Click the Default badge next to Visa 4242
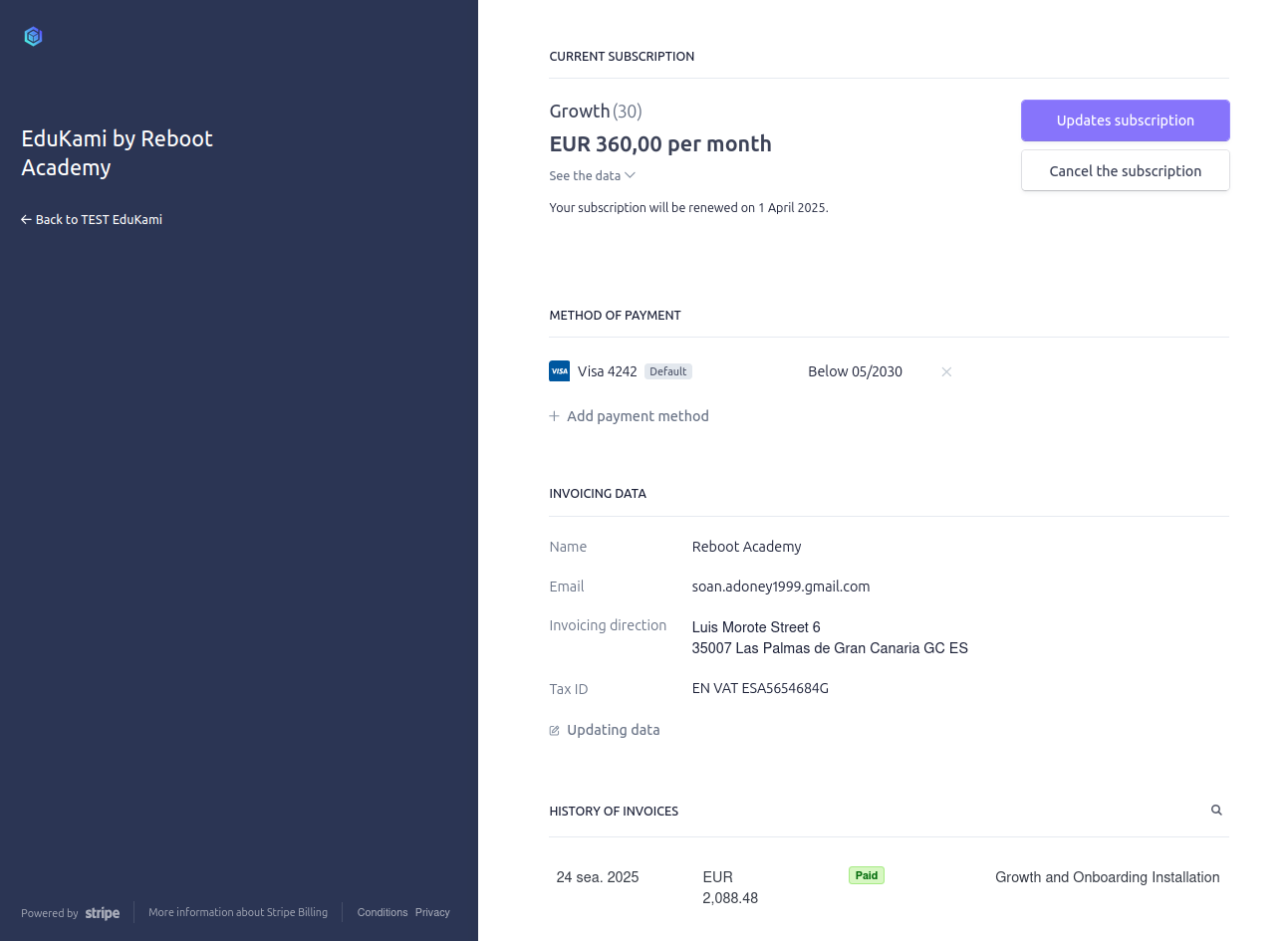Image resolution: width=1288 pixels, height=941 pixels. pos(667,371)
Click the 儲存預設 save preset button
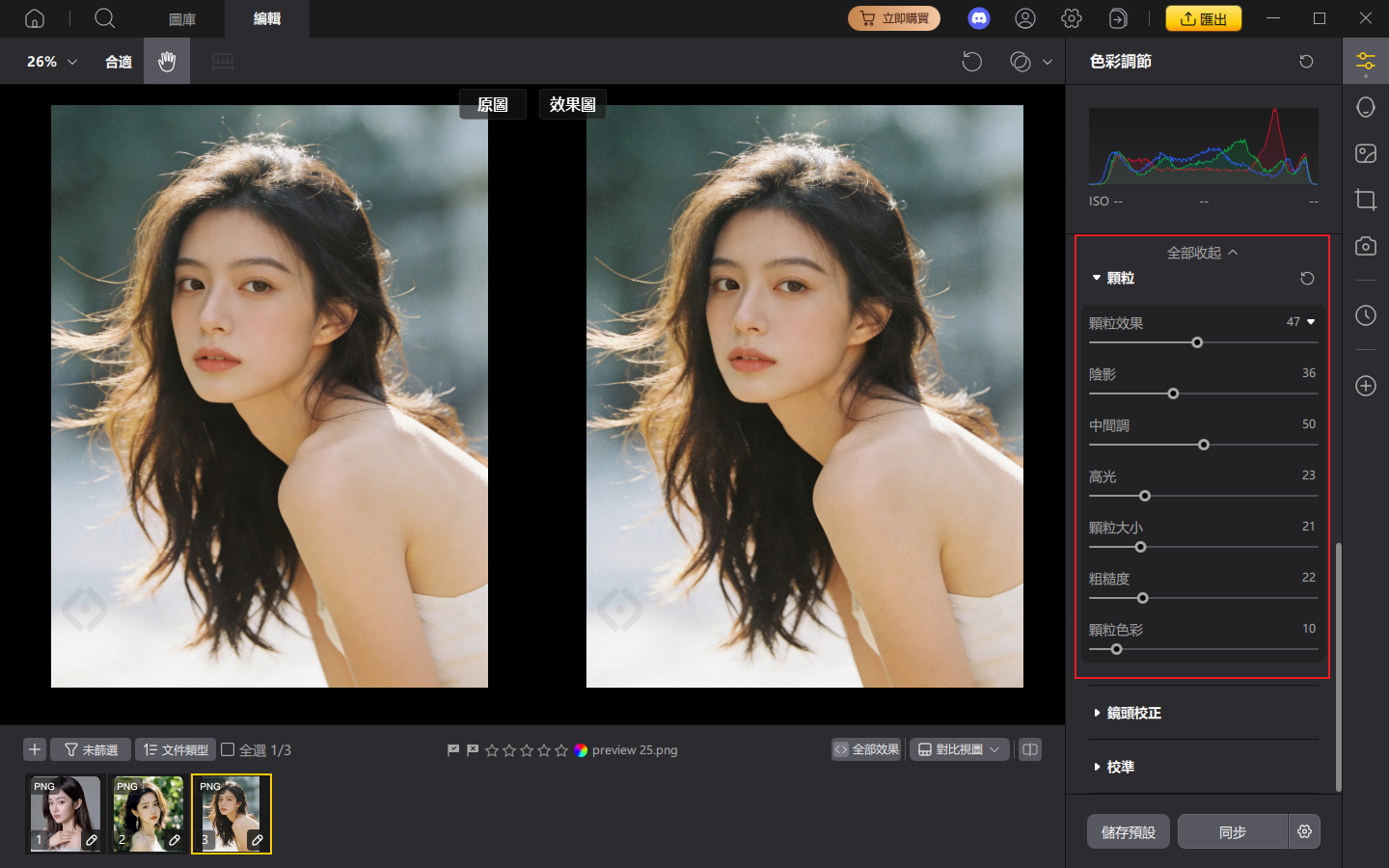Screen dimensions: 1389x868 [1128, 831]
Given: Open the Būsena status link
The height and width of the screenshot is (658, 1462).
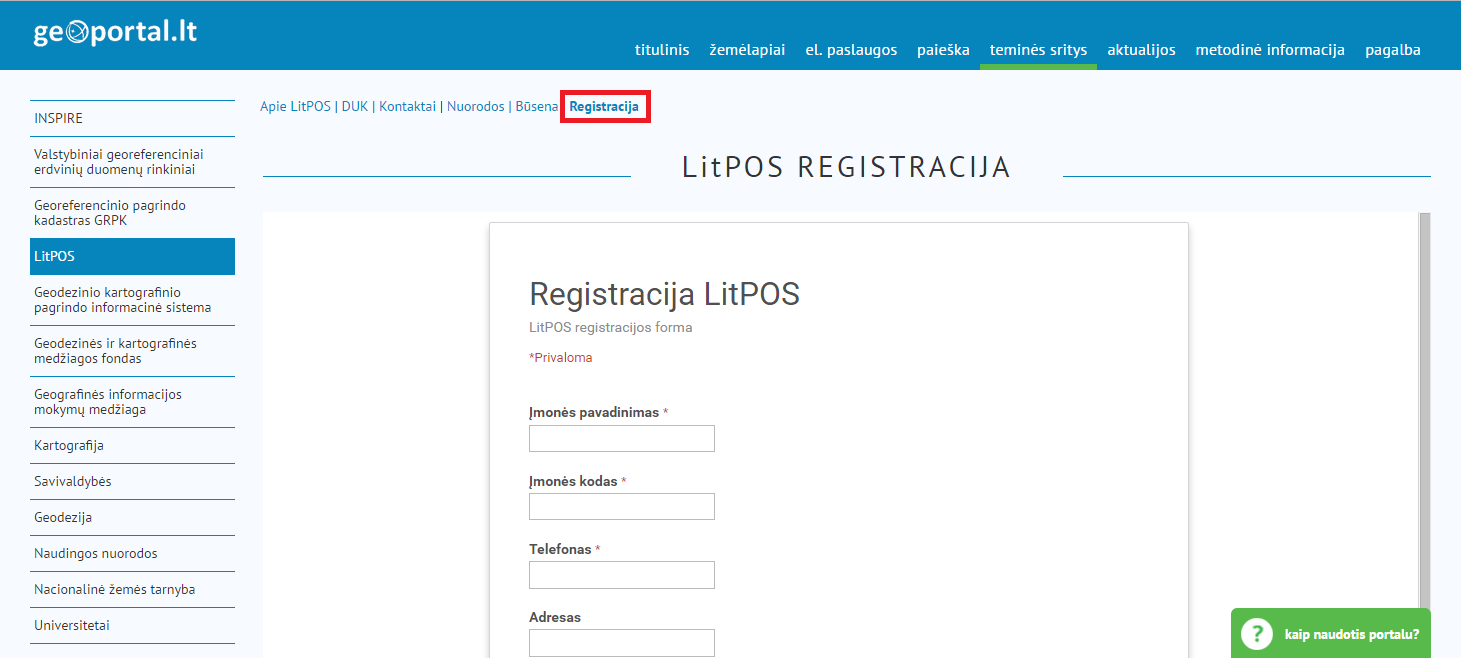Looking at the screenshot, I should click(x=536, y=107).
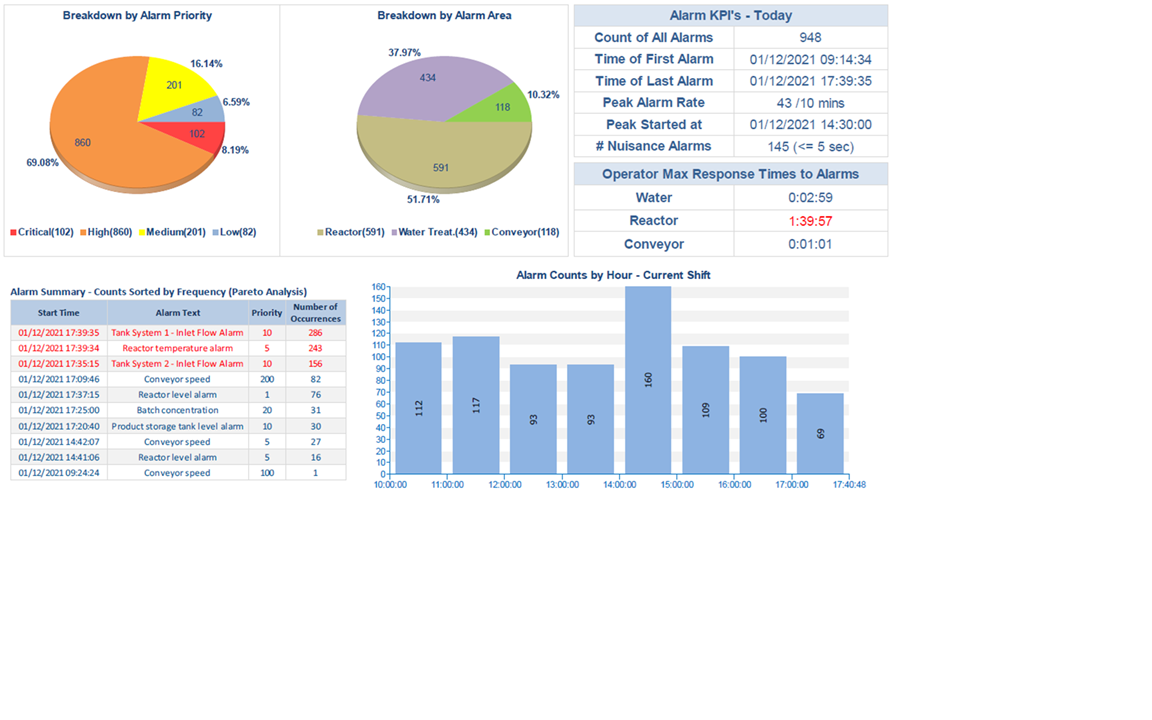1152x720 pixels.
Task: Click the Alarm Text column header
Action: tap(177, 313)
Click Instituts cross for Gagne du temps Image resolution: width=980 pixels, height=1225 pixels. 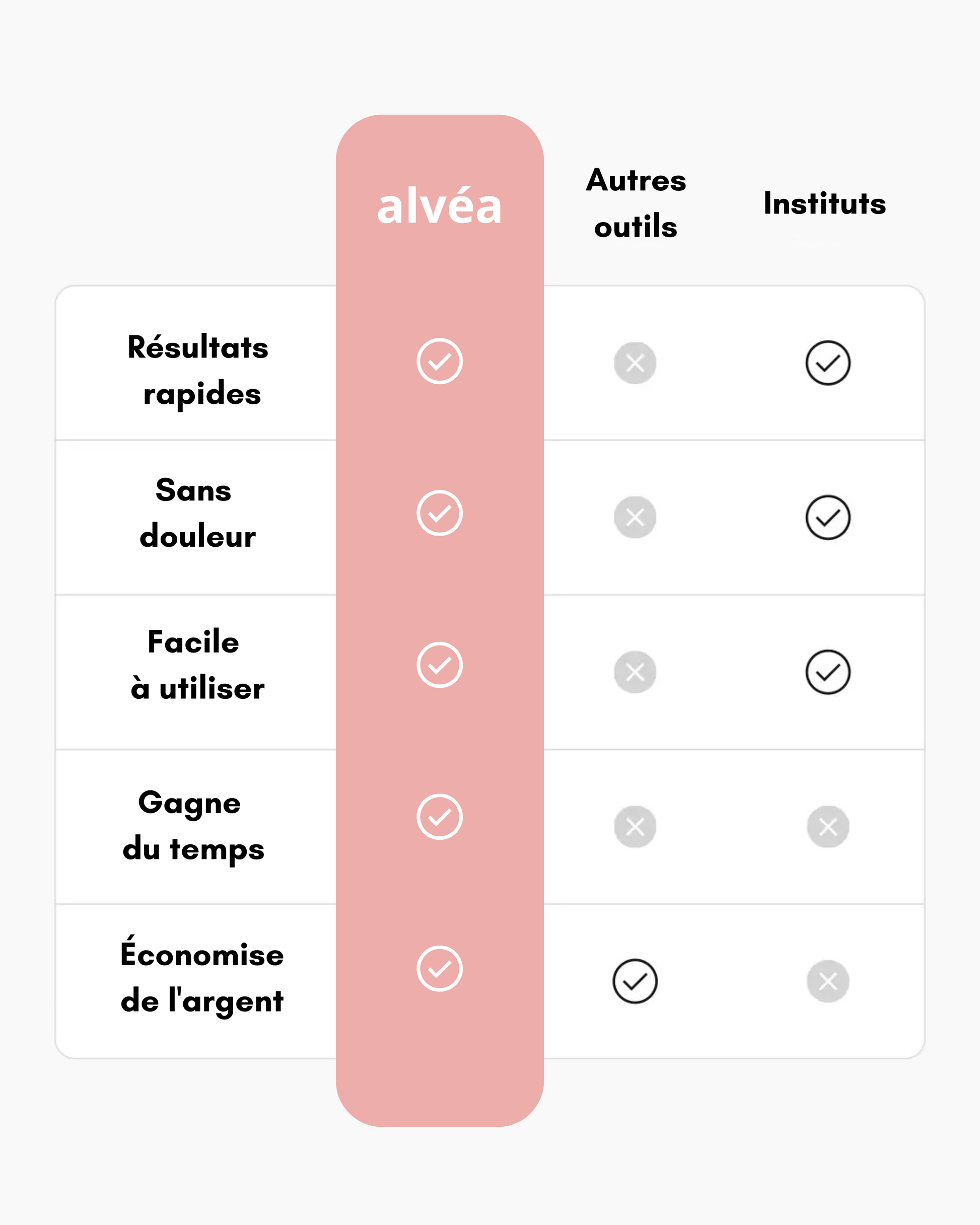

Directions for this task:
What should appear is an exact copy of the lines from the one containing "The height and" through the last line of the records above, pictures excluded.

Answer for this exercise:
The height and width of the screenshot is (658, 1462).
Looking at the screenshot, I should click(x=536, y=107).
1152x720 pixels.
Task: Click the Alarm Text column header
Action: tap(177, 313)
Click Instituts cross for Gagne du temps Image resolution: width=980 pixels, height=1225 pixels. 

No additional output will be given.